In round 9, MonteGNU appeared to misread a ladder in its game against CrazyStone. SGF. But maybe it knew it had no way to win.

The round 11 game between CrazyStyone and valkyria (with the colours reversed this time) was exciting. SGF. Valkyria started a ko fight that it couldn't win, losing eight stones in the bottom left in the knowledge that its ko threat in the top right, if unanswered, was enough to win it the game.

The round 12 game between valkyria and Fuego9 was another competent, if eccentric, game. SGF. These players, by using MC, act as if they "understand" kos, sacrifices, and sekis; things that classical programs have never excelled at, even though they are explicitly "explained", i.e. hard-coded, for them.

Open division

AyaMC2 failed to appear in time for round 1. Its opponent StoneGrid won by default. AyaMC2's owner Hiroshi Yamashita had forgotten to run it; he got it running in time for round 2.

In round 4, GNU killed all HBotSVN's stones before both players passed. They then disagreed about their status (in fact HBotSVN expressed no opinion, which KGS currently treats as a claim that they are all alive). During the clean-up, HBotSVN ran out of time.
       HBotSVN was playing well below its potential. Jason House informed me "It appears that I had too many versions of HouseBot running on my server. There were two instances running with kgsGtp name=HBotSVN and reconnect=t. They were competing with each other the whole tournament. The additional cpu and memory contention led to significantly reduced performance for the HouseBot login.". He later found that there was also a third copy of it running from the same server.

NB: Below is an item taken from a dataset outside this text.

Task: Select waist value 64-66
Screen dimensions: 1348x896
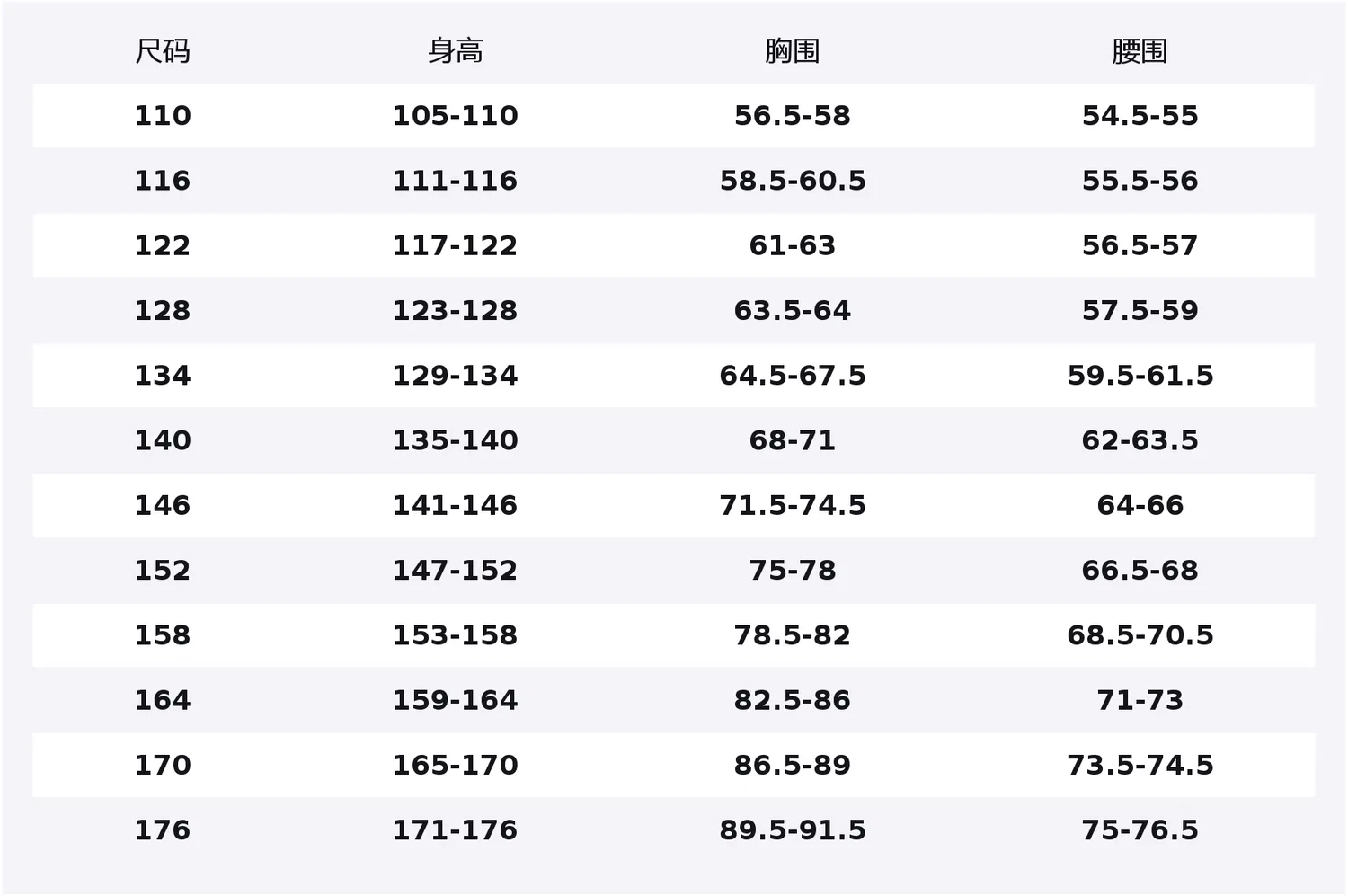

In round 5, against FirstGoBot, HBotSVN played absurdly many stones on the 1-line. SGF This may have been caused by the contention between the two copies of it mentioned above, including the way they kept reconnecting and thereby removing the other from the server. You can see their (different, alternating) log-in messages in the game record.

In round 8, AyaMC2 achieved a win against StoneCrazy. SGF. Aya has always been a strong program, but it has become noticeably stronger in recent months. If it had appeared in time for round 1, and if it had beaten StoneGrid in that round, it might have won the division.

 

Processor numbers, power, etc.

AyaMC and AyaMC2
Aya, running on AthlonX2 BE-2400 2.2GHz (2 cores per CPU, so both cores) and on Xeon X5355 2.66GHz 2 CPU (4 cores per CPU, so all 8 cores) repectively.
CrazyStone
Crazy Stone, running on AMD 4x2.2GHz
FirstGoBot
running on an Intel Core 2 Quad Q6600 at 2.4Ghz.
Fuego9
2x4 core, 2.5 GHz, 8GB
HBotSVN
Intel(R) Core(TM)2 Duo CPU T5450 @ 1.66GHz.   In fact due to an oversight there were three copies of it running on this system, competing for resources.
HouseBot
Intel(R) Core(TM)2 Duo CPU T5450 @ 1.66GHz
StoneCrazy
Crazy Stone, running on AMD 4x2.2GHz
StoneGrid
StoneGrid, running on an Intel Core 2 Duo L7700 1.8GHz.
valkyria
running on a single processor Pentium M, 1.4 Ghz.